About this task
Could you find every line in the entries below that holds the word "computer" and copy it?

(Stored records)
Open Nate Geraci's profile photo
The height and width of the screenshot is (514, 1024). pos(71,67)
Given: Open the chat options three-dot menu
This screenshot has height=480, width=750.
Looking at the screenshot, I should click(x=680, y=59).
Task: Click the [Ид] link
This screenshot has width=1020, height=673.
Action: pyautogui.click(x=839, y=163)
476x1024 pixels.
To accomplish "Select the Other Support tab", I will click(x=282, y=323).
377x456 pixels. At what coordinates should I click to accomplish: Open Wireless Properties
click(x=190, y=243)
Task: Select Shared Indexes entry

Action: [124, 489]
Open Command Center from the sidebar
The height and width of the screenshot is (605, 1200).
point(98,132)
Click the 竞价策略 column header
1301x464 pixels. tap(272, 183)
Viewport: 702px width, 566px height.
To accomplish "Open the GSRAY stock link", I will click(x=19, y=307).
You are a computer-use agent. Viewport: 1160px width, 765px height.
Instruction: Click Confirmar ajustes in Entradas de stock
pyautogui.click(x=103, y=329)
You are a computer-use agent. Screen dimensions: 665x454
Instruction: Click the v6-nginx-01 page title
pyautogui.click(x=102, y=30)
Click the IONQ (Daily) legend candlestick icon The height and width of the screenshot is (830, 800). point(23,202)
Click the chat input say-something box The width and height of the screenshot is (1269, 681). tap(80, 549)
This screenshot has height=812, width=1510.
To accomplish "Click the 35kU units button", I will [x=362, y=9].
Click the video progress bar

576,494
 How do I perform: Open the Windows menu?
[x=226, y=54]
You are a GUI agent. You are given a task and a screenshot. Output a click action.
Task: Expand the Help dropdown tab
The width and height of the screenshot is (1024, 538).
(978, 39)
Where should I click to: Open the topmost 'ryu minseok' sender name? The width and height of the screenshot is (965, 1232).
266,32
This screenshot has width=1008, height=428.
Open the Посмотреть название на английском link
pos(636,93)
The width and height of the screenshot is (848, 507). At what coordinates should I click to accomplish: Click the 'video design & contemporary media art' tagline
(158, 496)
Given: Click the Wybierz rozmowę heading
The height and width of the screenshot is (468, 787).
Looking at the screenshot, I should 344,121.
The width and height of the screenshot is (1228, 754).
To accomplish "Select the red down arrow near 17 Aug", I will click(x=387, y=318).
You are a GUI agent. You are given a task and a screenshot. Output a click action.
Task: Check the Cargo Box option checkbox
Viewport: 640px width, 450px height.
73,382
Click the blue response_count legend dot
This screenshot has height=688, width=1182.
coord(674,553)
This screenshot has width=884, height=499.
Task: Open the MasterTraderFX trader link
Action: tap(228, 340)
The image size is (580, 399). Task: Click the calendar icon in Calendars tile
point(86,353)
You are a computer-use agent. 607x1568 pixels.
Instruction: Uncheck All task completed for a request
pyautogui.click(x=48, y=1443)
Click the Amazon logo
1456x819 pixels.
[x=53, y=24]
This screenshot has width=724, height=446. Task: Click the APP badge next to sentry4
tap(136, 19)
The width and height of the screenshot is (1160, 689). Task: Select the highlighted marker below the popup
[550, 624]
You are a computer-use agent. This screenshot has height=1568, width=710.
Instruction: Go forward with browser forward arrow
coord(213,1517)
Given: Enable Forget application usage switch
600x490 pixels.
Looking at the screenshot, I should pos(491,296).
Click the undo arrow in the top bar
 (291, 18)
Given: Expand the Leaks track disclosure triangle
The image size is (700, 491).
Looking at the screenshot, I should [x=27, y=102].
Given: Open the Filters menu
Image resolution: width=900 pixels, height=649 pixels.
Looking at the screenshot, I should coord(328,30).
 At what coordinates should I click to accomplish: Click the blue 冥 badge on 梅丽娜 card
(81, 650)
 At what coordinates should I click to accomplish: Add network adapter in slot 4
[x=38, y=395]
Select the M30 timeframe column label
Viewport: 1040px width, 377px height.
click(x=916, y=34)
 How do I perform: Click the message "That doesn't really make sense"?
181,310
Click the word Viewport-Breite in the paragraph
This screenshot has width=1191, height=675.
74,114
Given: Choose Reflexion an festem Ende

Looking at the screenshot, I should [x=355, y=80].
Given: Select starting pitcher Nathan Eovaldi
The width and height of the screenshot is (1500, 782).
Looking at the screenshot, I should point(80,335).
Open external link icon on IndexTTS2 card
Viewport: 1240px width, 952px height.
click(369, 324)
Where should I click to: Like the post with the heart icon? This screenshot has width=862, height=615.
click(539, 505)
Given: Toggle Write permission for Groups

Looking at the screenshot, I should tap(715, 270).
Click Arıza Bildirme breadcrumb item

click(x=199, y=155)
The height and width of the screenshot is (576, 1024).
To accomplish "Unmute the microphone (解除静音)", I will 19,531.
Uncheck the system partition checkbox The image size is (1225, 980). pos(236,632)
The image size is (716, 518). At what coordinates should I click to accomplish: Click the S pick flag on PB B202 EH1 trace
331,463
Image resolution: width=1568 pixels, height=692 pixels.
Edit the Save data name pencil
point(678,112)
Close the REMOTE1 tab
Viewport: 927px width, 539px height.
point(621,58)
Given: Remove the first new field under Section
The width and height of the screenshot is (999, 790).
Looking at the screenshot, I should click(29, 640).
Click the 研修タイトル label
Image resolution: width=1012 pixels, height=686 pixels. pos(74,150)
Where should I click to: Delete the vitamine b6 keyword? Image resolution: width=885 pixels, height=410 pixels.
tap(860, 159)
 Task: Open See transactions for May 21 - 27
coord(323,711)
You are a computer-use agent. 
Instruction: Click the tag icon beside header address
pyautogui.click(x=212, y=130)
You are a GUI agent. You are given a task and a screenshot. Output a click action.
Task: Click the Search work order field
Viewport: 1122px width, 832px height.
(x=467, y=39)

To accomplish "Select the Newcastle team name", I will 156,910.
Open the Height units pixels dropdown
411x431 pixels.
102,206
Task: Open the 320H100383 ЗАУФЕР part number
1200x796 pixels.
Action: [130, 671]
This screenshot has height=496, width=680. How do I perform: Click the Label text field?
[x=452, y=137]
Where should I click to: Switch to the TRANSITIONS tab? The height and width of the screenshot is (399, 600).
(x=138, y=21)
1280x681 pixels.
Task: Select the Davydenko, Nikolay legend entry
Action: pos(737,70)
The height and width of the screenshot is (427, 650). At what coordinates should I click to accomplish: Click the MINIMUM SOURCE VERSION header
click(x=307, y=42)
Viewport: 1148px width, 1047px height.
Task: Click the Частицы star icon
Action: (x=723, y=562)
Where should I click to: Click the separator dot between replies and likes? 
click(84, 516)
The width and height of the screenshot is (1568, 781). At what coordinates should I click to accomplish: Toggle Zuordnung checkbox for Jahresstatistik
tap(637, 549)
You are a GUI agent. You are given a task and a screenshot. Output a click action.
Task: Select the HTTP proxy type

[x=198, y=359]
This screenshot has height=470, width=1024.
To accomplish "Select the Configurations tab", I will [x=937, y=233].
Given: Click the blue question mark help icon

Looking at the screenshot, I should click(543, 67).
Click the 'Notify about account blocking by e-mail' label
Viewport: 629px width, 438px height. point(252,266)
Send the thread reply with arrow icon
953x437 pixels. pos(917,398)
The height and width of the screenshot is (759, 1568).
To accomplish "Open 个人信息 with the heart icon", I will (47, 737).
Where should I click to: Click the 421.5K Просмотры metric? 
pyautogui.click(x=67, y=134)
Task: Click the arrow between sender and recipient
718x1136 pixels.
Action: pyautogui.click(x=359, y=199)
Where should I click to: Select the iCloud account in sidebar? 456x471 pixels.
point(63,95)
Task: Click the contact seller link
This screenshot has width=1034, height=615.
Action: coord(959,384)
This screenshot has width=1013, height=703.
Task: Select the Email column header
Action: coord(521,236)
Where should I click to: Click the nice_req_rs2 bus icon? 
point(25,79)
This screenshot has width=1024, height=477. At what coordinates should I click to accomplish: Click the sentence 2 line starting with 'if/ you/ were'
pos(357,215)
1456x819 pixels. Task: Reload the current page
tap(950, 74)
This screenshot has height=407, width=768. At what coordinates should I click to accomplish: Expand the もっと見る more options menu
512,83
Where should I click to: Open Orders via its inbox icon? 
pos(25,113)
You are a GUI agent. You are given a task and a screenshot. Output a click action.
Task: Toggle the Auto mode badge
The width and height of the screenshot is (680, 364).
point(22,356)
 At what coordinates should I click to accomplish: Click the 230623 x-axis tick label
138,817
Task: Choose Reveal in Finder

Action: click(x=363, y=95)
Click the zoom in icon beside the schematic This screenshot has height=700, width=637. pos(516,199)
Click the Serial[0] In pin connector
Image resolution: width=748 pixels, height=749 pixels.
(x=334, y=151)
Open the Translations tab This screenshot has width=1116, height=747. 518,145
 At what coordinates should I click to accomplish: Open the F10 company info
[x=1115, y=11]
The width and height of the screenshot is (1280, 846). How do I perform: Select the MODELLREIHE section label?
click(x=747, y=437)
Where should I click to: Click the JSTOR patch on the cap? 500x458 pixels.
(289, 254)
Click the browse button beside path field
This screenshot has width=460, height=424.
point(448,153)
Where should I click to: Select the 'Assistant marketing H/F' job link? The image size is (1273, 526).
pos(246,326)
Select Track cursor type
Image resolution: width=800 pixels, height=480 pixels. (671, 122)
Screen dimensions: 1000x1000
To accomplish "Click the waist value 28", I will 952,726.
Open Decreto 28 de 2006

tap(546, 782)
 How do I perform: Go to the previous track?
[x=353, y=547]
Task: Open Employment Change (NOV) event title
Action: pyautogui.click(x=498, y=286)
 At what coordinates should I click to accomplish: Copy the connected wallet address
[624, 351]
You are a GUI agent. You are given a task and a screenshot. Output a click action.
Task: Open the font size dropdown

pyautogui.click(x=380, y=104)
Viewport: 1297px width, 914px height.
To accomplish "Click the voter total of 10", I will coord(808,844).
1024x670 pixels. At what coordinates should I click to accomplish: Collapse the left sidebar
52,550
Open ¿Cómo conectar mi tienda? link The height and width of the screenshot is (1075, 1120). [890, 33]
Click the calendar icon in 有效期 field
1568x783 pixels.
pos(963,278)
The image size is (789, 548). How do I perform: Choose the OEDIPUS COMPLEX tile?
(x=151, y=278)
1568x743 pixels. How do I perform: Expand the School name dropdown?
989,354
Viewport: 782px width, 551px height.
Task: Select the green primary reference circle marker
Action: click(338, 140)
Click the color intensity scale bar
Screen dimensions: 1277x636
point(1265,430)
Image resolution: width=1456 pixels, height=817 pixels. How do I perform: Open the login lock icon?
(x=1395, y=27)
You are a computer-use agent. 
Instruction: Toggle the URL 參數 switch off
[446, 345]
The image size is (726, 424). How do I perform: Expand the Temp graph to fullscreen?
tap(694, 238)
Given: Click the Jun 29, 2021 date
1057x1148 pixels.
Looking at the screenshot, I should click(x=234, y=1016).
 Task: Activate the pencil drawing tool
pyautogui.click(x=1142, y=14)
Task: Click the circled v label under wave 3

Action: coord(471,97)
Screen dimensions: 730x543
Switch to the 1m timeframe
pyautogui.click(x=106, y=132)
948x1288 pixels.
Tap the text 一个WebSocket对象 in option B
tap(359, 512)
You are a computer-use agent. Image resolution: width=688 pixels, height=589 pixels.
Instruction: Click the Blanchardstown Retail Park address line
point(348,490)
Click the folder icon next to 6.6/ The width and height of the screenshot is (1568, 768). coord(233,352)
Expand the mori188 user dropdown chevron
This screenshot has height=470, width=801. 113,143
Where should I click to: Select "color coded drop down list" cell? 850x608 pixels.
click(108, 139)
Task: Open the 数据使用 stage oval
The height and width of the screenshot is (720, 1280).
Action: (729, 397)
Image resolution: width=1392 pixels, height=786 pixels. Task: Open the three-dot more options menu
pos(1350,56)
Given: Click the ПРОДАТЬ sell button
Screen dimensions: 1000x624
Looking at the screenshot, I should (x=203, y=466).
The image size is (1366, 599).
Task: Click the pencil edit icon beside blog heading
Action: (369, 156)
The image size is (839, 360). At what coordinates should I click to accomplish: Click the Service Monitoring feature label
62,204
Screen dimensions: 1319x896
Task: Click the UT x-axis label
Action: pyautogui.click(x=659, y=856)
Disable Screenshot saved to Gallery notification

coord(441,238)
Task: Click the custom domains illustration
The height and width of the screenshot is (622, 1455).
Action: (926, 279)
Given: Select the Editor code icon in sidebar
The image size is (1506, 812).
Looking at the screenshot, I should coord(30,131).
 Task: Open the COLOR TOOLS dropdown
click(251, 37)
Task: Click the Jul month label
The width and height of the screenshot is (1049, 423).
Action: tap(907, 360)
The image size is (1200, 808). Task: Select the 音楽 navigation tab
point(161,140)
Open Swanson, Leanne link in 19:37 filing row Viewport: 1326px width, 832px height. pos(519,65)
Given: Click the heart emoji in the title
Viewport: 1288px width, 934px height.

Reply to the task
You are a computer-use agent. Viewport: 1160px width, 765px height.
You are a computer-use agent. Screen dimensions: 665x454
You are a computer-use agent. 607x1568 pixels.
You are a computer-use agent. This screenshot has height=1568, width=710.
You are a computer-use agent. 
You are a computer-use agent. 
You are a computer-use agent. Image resolution: width=688 pixels, height=589 pixels.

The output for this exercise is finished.